*EXERCISE*. Scan the entries for lines with the word "computer" and copy those lines.

Pixel coordinate grounding data:
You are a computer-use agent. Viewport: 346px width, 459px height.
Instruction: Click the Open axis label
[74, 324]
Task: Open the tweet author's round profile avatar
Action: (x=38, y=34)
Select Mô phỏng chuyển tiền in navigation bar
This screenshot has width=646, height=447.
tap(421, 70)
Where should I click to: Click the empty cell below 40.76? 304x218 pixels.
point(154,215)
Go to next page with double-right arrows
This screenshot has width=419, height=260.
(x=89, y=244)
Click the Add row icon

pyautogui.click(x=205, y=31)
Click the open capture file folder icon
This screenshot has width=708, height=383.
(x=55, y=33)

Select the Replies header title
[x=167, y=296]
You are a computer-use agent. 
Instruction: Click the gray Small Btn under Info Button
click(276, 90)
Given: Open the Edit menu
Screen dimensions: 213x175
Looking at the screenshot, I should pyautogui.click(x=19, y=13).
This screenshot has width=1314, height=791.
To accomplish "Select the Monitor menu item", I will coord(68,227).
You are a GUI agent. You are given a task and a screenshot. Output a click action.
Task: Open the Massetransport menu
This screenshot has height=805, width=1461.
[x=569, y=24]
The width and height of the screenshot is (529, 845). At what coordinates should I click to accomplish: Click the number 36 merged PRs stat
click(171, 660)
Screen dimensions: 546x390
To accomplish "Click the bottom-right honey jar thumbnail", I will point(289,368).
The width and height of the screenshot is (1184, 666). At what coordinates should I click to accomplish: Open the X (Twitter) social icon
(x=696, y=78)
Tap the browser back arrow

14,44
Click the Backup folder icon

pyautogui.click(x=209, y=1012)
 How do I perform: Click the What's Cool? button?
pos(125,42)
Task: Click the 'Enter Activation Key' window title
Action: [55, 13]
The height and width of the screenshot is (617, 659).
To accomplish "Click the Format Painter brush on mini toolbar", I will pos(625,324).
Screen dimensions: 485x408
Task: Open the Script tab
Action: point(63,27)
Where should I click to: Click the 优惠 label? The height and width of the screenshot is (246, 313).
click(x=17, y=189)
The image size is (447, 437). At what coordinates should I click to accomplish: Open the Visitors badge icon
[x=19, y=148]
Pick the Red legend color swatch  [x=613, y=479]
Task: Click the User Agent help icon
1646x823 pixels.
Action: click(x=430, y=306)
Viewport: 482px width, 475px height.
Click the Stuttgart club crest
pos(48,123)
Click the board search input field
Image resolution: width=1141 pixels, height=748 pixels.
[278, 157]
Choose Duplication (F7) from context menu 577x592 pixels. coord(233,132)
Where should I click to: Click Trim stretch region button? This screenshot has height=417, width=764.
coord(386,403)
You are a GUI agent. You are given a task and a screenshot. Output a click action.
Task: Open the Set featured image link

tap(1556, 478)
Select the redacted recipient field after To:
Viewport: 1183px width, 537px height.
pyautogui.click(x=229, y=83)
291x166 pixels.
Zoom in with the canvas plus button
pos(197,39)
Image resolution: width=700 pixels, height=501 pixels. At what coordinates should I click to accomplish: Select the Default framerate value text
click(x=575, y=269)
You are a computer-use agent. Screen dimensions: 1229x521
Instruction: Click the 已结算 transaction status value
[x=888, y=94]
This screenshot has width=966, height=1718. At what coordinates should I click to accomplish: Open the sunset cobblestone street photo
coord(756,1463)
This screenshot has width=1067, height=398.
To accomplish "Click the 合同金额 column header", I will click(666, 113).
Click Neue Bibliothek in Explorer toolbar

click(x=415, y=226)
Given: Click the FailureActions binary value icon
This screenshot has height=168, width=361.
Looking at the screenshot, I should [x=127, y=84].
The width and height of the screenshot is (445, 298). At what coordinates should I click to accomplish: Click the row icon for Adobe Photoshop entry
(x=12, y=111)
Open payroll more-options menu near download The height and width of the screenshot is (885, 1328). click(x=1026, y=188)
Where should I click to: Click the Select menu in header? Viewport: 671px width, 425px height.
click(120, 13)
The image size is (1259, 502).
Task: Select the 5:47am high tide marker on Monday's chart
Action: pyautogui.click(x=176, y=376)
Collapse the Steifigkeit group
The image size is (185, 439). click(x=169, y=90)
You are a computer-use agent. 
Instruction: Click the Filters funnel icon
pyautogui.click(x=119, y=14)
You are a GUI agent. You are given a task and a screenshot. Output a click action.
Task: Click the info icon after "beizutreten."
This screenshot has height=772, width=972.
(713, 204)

*SOLUTION TO THE EXERCISE*.
You are a computer-use agent. Viewport: 346px width, 459px height.
You are a computer-use agent. 
You are a computer-use agent. Screen dimensions: 1229x521
You are a computer-use agent. 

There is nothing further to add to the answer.